## Problem requirements
All entries below are to be set down again, identical to the source.
════
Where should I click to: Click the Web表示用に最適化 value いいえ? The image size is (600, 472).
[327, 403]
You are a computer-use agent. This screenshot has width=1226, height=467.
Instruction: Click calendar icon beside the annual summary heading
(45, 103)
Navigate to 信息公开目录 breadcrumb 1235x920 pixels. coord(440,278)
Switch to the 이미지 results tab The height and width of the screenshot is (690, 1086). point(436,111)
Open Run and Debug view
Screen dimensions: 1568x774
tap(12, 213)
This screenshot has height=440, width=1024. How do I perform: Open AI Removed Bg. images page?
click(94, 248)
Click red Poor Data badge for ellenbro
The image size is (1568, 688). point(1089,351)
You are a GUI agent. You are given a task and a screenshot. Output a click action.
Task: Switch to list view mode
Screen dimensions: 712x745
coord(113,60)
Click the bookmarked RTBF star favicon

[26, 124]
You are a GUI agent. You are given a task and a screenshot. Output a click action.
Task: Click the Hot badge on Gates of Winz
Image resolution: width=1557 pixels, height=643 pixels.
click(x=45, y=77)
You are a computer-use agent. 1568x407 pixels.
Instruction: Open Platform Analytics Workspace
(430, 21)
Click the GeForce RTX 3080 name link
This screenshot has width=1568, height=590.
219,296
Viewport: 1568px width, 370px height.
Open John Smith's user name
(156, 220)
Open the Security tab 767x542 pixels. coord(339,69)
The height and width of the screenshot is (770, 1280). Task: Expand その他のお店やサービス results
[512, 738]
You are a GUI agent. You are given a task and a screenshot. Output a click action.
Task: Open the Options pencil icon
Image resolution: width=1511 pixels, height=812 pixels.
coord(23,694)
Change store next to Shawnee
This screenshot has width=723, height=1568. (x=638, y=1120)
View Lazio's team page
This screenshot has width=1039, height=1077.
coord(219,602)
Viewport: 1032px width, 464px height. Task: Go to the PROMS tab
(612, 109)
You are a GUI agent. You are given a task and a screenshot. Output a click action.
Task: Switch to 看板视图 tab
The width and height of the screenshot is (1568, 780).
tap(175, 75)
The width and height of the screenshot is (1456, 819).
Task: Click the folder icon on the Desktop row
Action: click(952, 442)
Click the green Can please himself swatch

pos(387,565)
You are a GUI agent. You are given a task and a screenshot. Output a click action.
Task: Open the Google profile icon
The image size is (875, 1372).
════
## Finished task
Where should I click to: Click the Web表示用に最適化 value いいえ? The image size is (600, 472).
[327, 403]
You are a computer-use agent. This screenshot has width=1226, height=467.
Instruction: Click calendar icon beside the annual summary heading
(45, 103)
Navigate to 信息公开目录 breadcrumb 1235x920 pixels. coord(440,278)
Switch to the 이미지 results tab The height and width of the screenshot is (690, 1086). point(436,111)
Open Run and Debug view
Screen dimensions: 1568x774
tap(12, 213)
This screenshot has height=440, width=1024. How do I perform: Open AI Removed Bg. images page?
click(94, 248)
Click red Poor Data badge for ellenbro
The image size is (1568, 688). point(1089,351)
You are a GUI agent. You are given a task and a screenshot. Output a click action.
Task: Switch to list view mode
Screen dimensions: 712x745
coord(113,60)
Click the bookmarked RTBF star favicon

[26, 124]
You are a GUI agent. You are given a task and a screenshot. Output a click action.
Task: Click the Hot badge on Gates of Winz
Image resolution: width=1557 pixels, height=643 pixels.
click(x=45, y=77)
You are a computer-use agent. 1568x407 pixels.
Instruction: Open Platform Analytics Workspace
(430, 21)
Click the GeForce RTX 3080 name link
This screenshot has width=1568, height=590.
219,296
Viewport: 1568px width, 370px height.
Open John Smith's user name
(156, 220)
Open the Security tab 767x542 pixels. coord(339,69)
The height and width of the screenshot is (770, 1280). Task: Expand その他のお店やサービス results
[512, 738]
You are a GUI agent. You are given a task and a screenshot. Output a click action.
Task: Open the Options pencil icon
Image resolution: width=1511 pixels, height=812 pixels.
coord(23,694)
Change store next to Shawnee
This screenshot has width=723, height=1568. (x=638, y=1120)
View Lazio's team page
This screenshot has width=1039, height=1077.
coord(219,602)
Viewport: 1032px width, 464px height. Task: Go to the PROMS tab
(612, 109)
You are a GUI agent. You are given a task and a screenshot. Output a click action.
Task: Switch to 看板视图 tab
The width and height of the screenshot is (1568, 780).
tap(175, 75)
The width and height of the screenshot is (1456, 819).
Task: Click the folder icon on the Desktop row
Action: click(952, 442)
Click the green Can please himself swatch

pos(387,565)
You are a GUI agent. You are given a task and a screenshot. Output a click action.
Task: Open the Google profile icon
The image size is (875, 1372).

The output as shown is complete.